Anomalous Inputs in Deep Learning: a Probabilistic Perspective
Repository URI
Repository DOI
Change log
Authors
Abstract
Can neural networks recognize their own limitations? A crucial aspect of robustness is the ability to identify when an input falls outside the scope of one’s knowledge or training --- a task known as out-of-distribution (OOD) detection. For example, a dog breed classifier should ideally recognize a cat image as OOD and refrain from classifying it as a breed of dog.
Conversely, can we manipulate neural networks into making confident but incorrect classifications?
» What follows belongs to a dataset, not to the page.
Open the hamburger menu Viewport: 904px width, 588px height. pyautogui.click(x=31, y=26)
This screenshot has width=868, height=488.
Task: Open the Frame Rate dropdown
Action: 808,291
This task, known as adversarial attack, involves altering an input to be misclassified while preserving its original semantic content.
Both of these tasks are concerned with anomalous inputs to a neural network, but they have so far been addressed by two different bodies of literature, using different sets of tools. In this thesis I introduce a probabilistic framework that I call the `three distribution problem', which unifies both tasks. I use this framework to develop new methods for detecting OOD inputs and for creating adversarial attacks.
Furthermore, my three-distribution approach gives insight into how `semantics' is operationalized: I demonstrate how we can visualize the semantics implicit in off-the-shelf OOD detection algorithms; and my adversarial attack method allows the attacker to specify explicitly the semantics that are to be preserved by the attack.